Alıştırma Yönergeleri ::
1. Okuma metninde "1947'ye gelindiğinde" diye başlayan paragrafı, ana bilgilerini koruyarak daha kısa biçimde yeniden yazar mısınız?
2. Okuma metnine göre Müslümanların ilk kıblesi neresidir?

Okuma Metni ::
>>>
Kudüs... 'Filistin Meselesi'nin özü.
Hem Yahudiler, hem Hristiyanlar hem de Müslümanlar için kutsal şehir. Kudüs'ün kutsal olmasının sebebi, topraklarında barındırdığı Mescid-i Aksa.
Bilinen en eski mabedlerden birisi olan Mescid-i Aksa Müslümanların ilk kıblesi.
Ne yazık ki İslam dünyası Kudüs'ün önemini idrak edebilmiş değil. 1917 yılında başlayarak günümüze kadar uzanan Kudüs üzerinden yapılan planlar bitmek tükenmek bilmiyor. 1917'de Balfour Deklarasyonu aracılığıyla İngiliz eliyle işgal edilen Kudüs, geçen 100 yılda çok büyük badireler atlattı... İsrail o günden bu yana çeşitli bahanelerle ve kendi örgütleriyle Kudüs'ü Müslümanlardan arındırmak ve Yahudileştirmek için yoğun bir çaba içinde.
Kudüs, bugünlerde ise, ABD'nin skandal kararıyla gündemimizde. ABD Başkanı Donald Trump, seçim kampanyası sırasında "Eğer başkan olursam, Kudüs'ü İsrail'in başkenti olarak tanıyacağım" demişti. Trump'ın bugünlerde verdiği sözü yerine getirileceği konuşulurken, Kudüs'ün şu anki statüsüne ve bu kararın ne manaya geldiğine bakalım:
İngiltere, 1917'de, "Filistin topraklarında bir Yahudi devleti kurulması konusunda İngiliz hükümetinin kendilerine destek vereceğini" bildiren bir mektubu Siyonist liderine gönderiyor. İngilizlerin bu hamlesi, Ortadoğu'da büyük bir yangını başlatan ilk adım olarak görülüyor.
1947'ye gelindiğinde, Birleşmiş Milletler, Filistin topraklarını Yahudiler ve Araplar arasında pay etmek üzere bir plan yayımladı. Planda, Kudüs'ün özel bir statüye tabi tutularak uluslararası toplumun kontrolüne verilmesi öngörülüyordu. Plan Arap liderler tarafından kabul edilmedi.
Şayet ABD söz verdiği gibi İsrail’deki elçiliğini Tel Aviv’den Kudüs’e naklederse, bu hareket bölgede tam bir atom bombası etkisi yaratır.
<<<
Çıkarılan Bilgiler ::
>>>
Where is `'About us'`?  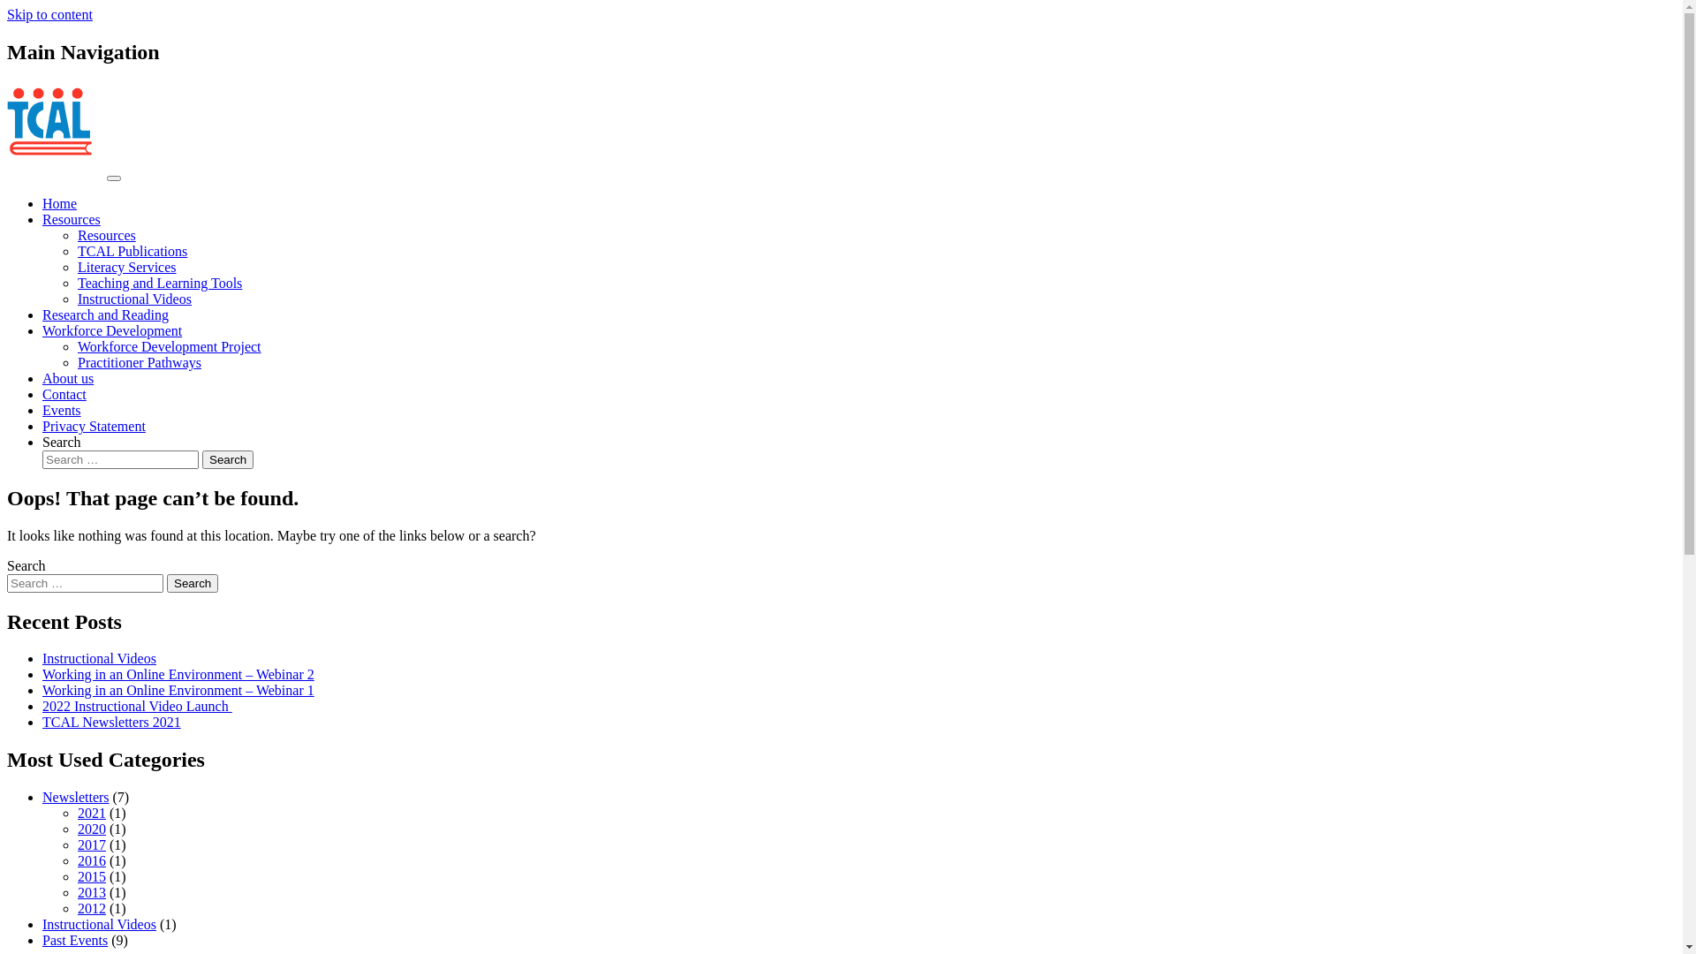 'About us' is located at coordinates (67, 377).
<<<
>>>
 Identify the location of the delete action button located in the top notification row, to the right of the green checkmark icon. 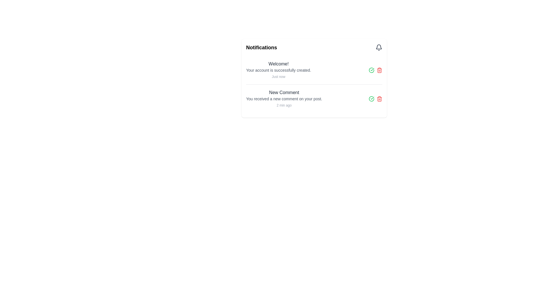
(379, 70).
<<<
Yanıtlar ::
1. 1947'de Birleşmiş Milletler, Filistin topraklarını Yahudiler ve Araplar arasında paylaştırmak için bir plan yayımladı. Plan, Kudüs'ün özel statüyle uluslararası toplumun kontrolüne verilmesini öngörüyordu, ancak Arap liderler planı kabul etmedi.

2. Mescid-i Aksa.